Longevity is fast becoming a beauty industry buzzword as the health and wellness sector evolves to address our longer lifespans.
Now Estée Lauder has reaffirmed its investment into ‘curing’ ageing by partnering with the Stanford Center on Longevity.
Estée Lauder Companies’ flagship brand announced an initial three-year commitment to the centre’s new Program on Aesthetics & Culture.
This, it said, would help fund a wide range of research activities, including ‘New Map of Life’ post-doctoral fellowships and other work to advance the understanding of perceptions on longevity and vitality.
“Extended life expectancy offers us the opportunity to gain a deeper understanding about how people subjectively experience vitality and communicate this experience to others,” said Laura Carstensen, Director of the Stanford Center on Longevity, of Estée Lauder’s support.
“We believe that skin, as the largest organ, plays a sizeable role in conveying this vitality.”
Estée Lauder will also mark the new year by establishing its Longevity Collective, a curated group of influential experts and global pioneers in longevity science and lifestyle.
From January 2024, the Estée Lauder Longevity Collective will serve as a brand advisory board, bringing new insights, research findings and resources to inform the brand’s ongoing approach to skin longevity research.
Collective members include Dr Nadine Pernodet, the brand’s Senior Vice President, Bioscience, Global R&D; long-term Estée Lauder partner Dr Danica Chen, Professor of Metabolic Biology, Nutritional Sciences & Toxicology at the University of California Berkeley; and Serena Liang Jing, a ‘New Map of Life’ Fellow at the Stanford Center on Longevity.
Experts from the Buck Institute for Research on Aging, the Center of Aging Research & Clinical Care at Weill Cornell Medicine, and the Stanford University School of Medicine will also be involved.
Next month will further see Estée Lauder launch Re-Nutriv Ultimate Diamond Transformative Brilliance Soft Crème.
The new sku is made with the brand’s patented Sirtivity-LP technology, which reveals visible age reversal starting at 14 days of use.
It is said to be the result of two decades of Estée Lauder’s study into the role of sirtuins – commonly known as ‘longevity proteins’ – in skin.
“The Estée Lauder brand has always been at the forefront of skin science,” said Justin Boxford, Global Brand President, Estée Lauder.

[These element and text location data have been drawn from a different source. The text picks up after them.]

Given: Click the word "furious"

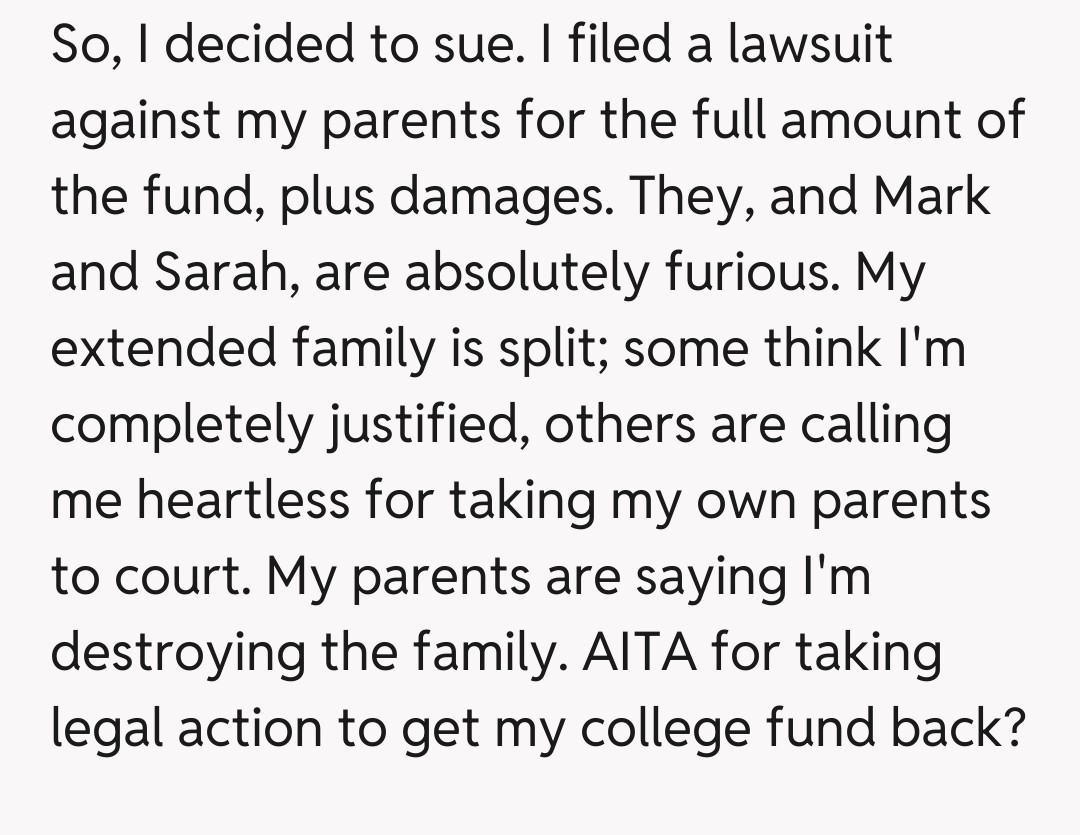Looking at the screenshot, I should pyautogui.click(x=763, y=273).
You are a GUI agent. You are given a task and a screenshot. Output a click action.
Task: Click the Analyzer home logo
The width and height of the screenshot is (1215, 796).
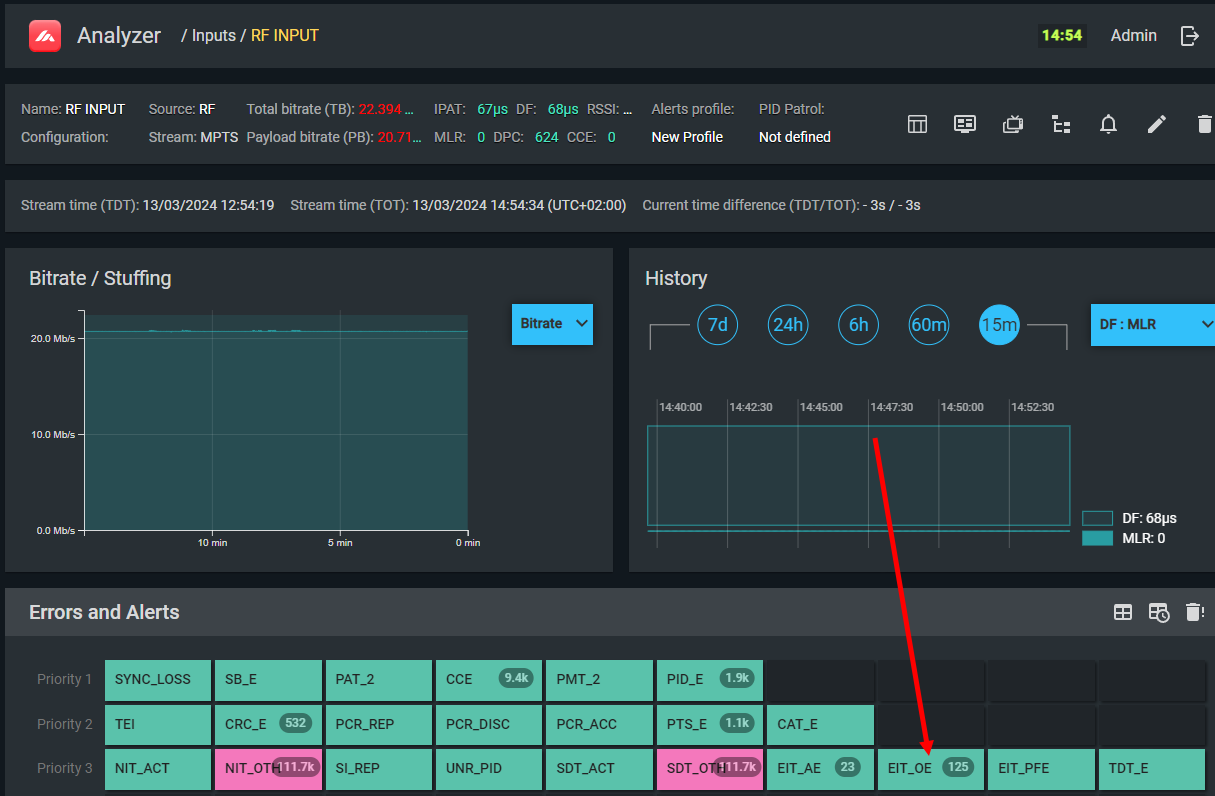45,36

“Longevity is one of the fastest growing movements in the beauty and wellness industries, with multi-generational consumer interest in biohacking and age-reversal practices at an all-time high.”
He added: “Estée Lauder has been pioneering skin longevity research for more than 15 years, and we already have the proven technology to reveal visible age reversal.

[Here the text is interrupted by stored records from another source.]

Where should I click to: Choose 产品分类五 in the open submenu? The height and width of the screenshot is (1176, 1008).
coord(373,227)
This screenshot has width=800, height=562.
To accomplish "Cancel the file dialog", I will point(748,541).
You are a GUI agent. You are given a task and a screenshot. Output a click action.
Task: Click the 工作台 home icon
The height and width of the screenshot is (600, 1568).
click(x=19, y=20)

“We see this as a truly pivotal moment for the brand to disrupt the industry, changing what we know about skin ageing and reimagining skin care for the future.”
‘Optimising’ life
Estée Lauder is far from the only beauty company exploring longevity and age reversal.
Clarins, for one, has partnered with the Scientific Center in Monaco for research into the longevity of the coral species Stylophora pistillata, while Beiersdorf is putting its faith in epigenetics as the key to turning back the biological age of the body.
But much of the conversation around longevity – in beauty and beyond – is rooted in the quality of long life, not solely on its extension.
Judith Campisi, Professor of Biogerontology at the Buck Institute for Research on Aging, told Cosmetics Business that senolytics (drugs that selectively kill senescent cells) and senomorphics (which suppress senescent cells’ damaging secretions) “hold the promise for extending what has now been termed ‘health span’, as opposed to lifespan”.
Meanwhile, Olivia Houghton, The Future Laboratory’s Lead Beauty Analyst on its ‘Longevity Lifestyles’ macro report, said: “Longevity proposes that ageing should no longer be seen as or treated with managed decline.
“Longevity isn’t merely an innovation that delays death, but one that optimises life.”